The Task Force made this recommendation chiefly because U.S. death rates from colon cancer increased 1 percent per year from 2008 to 2017 for adults under the age of 55. However, overall colorectal cancer rates have dropped in the same time period. It is thought that this 5-year advance of colon cancer screening will find more cancers at its earliest change when cure is most possible. In 2021, the American Cancer Society estimates that 53,000 people will die from colorectal cancers.
The Task Force recommendations also include mandates for American Care Act compliant health insurers to follow the new age guidelines and cover this preventative care service. This could be especially significant to Black Americans who on average are at greater risk of developing colorectal cancer and tend to develop these cancers at younger ages.
The announcement came via a statement in JAMA Oncology’s May publication stating, “The recommendation applies to asymptomatic adults age 45 or older who are at average risk of colorectal cancer.” Anyone with a previous diagnosis of colorectal cancer, adenomatous polys, inflammatory bowel disease, or other high-risk factors or family history will follow a more advanced screening process.
The American Cancer Society publishes an excellent guide for all cancer-screening tests, which can be accessed online at www.cancer.org/cancer/colon-rectal-cancer/detection-diagnosis-staging/acs-recommendations.html.
Beginning at age 45 through the age of 75, those with average risk should have a highly sensitive fecal immunochemical test (FIT) or highly sensitive guaiac fecal occult blood test (gFOBT) annually, and if available a multi-targeted stool DNA test (mt-sDNA) every 3 years. These stool diagnostic tests should be available with your annual check-up.

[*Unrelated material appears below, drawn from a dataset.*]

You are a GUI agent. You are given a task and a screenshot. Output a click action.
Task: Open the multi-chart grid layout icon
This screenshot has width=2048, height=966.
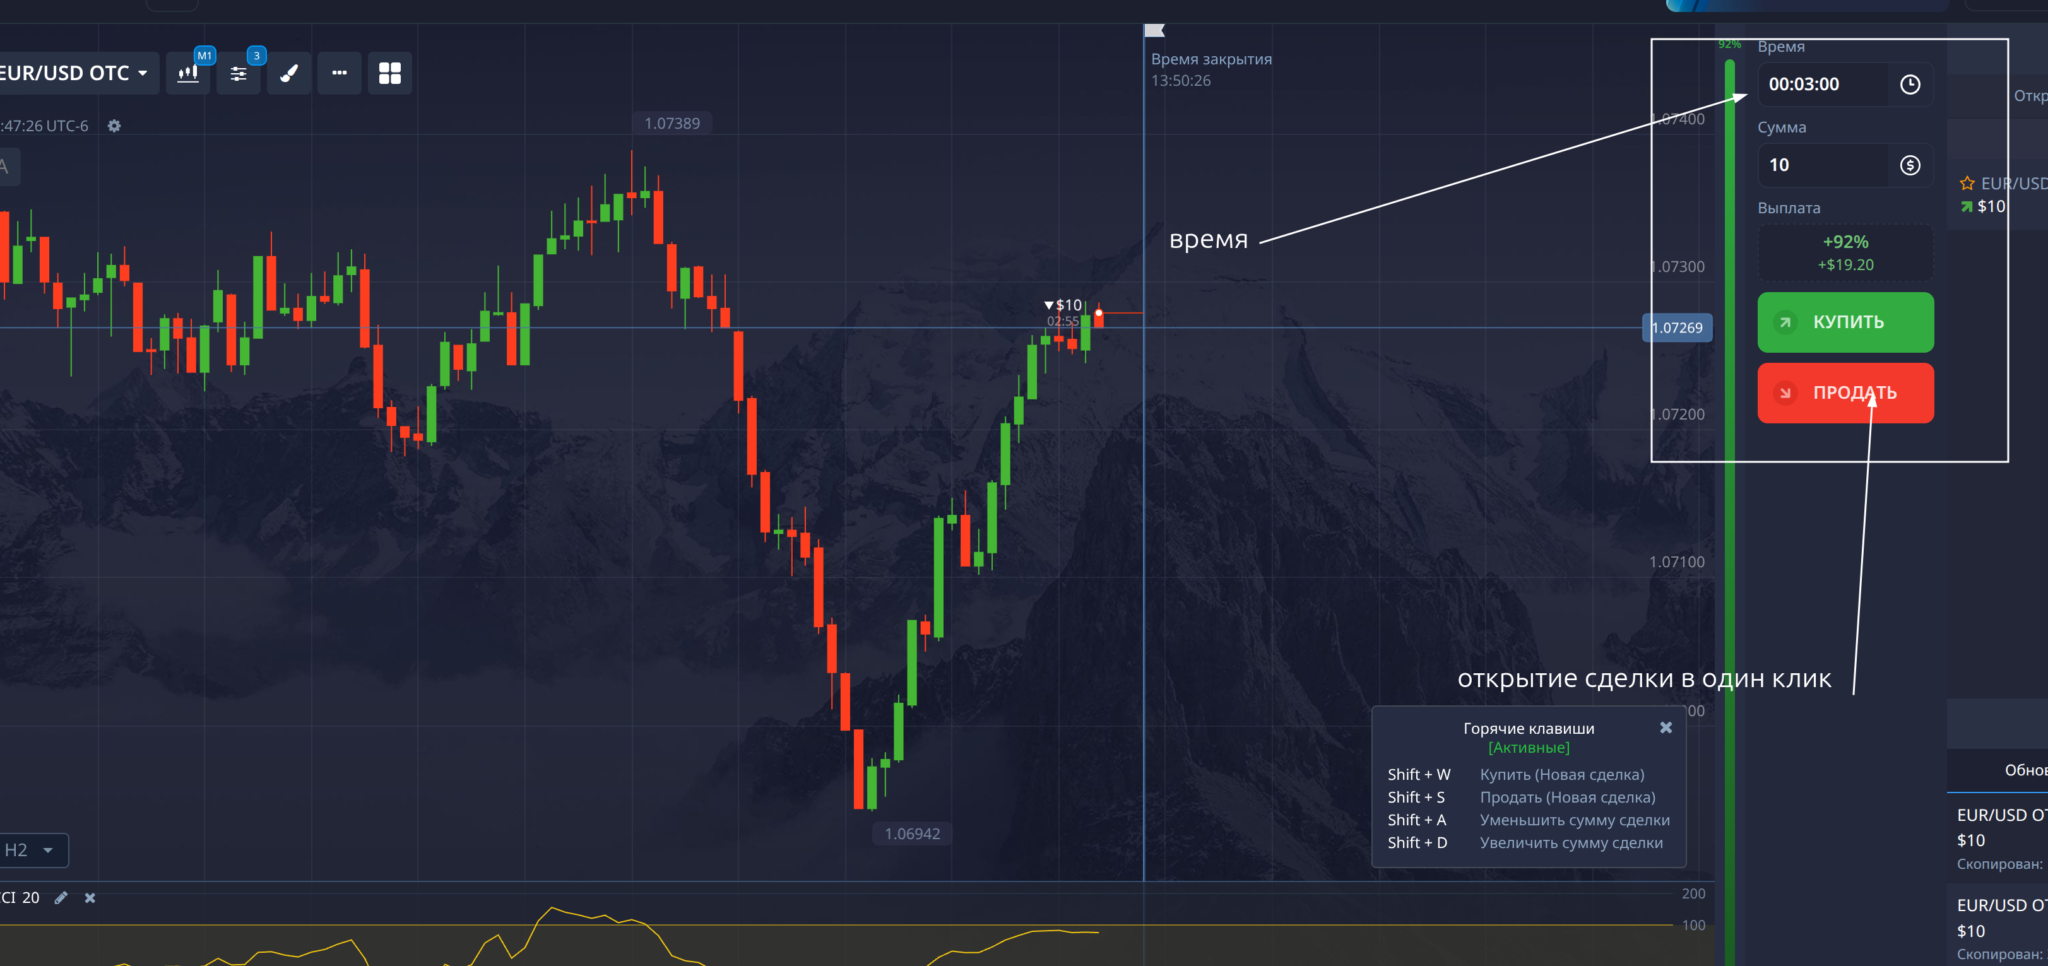click(390, 73)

Beginning at age 45, a colonoscopy, which is a visual exam of the colon and rectum, should be done every 10 years. This test is performed by a gastroenterologist either in a facility or at a hospital depending on your insurance and age.
As long as you have negative tests results, you can follow this schedule until you are 75. Individuals between the ages of 76 and 85 should discuss a screening schedule with your healthcare provider predicated on your life expectancy, overall health, and prior screening history. Folks over 85 will not need to be screened.
Today colon cancer is the 3rd leading cause of cancer deaths in young adults, and early detection can help saves lives by treating cancer before it advances. Knowing the possible symptoms is equally important to help find cancer when it’s most treatable.
The American Cancer Society lists the most common symptoms of colorectal cancer to include:
- a change in bowel habits, such as diarrhea, constipation, or narrowing of the stool that lasts more than a few days
- a feeling that you need to have a bowel movement that’s not relieved by having one
- rectal bleeding
- blood in the stool, which might make the stool look dark brown or black
- cramping or pain in the abdomen (belly)
- feeling tired or weak
- losing weight without trying.
While many of these symptoms can be associated with other health problems, it is best to consult your healthcare provider if you experience any of these symptoms for more than a few days or if the symptoms get worse. Talk to your healthcare provider about getting your colorectal cancer screening when the appropriate time comes.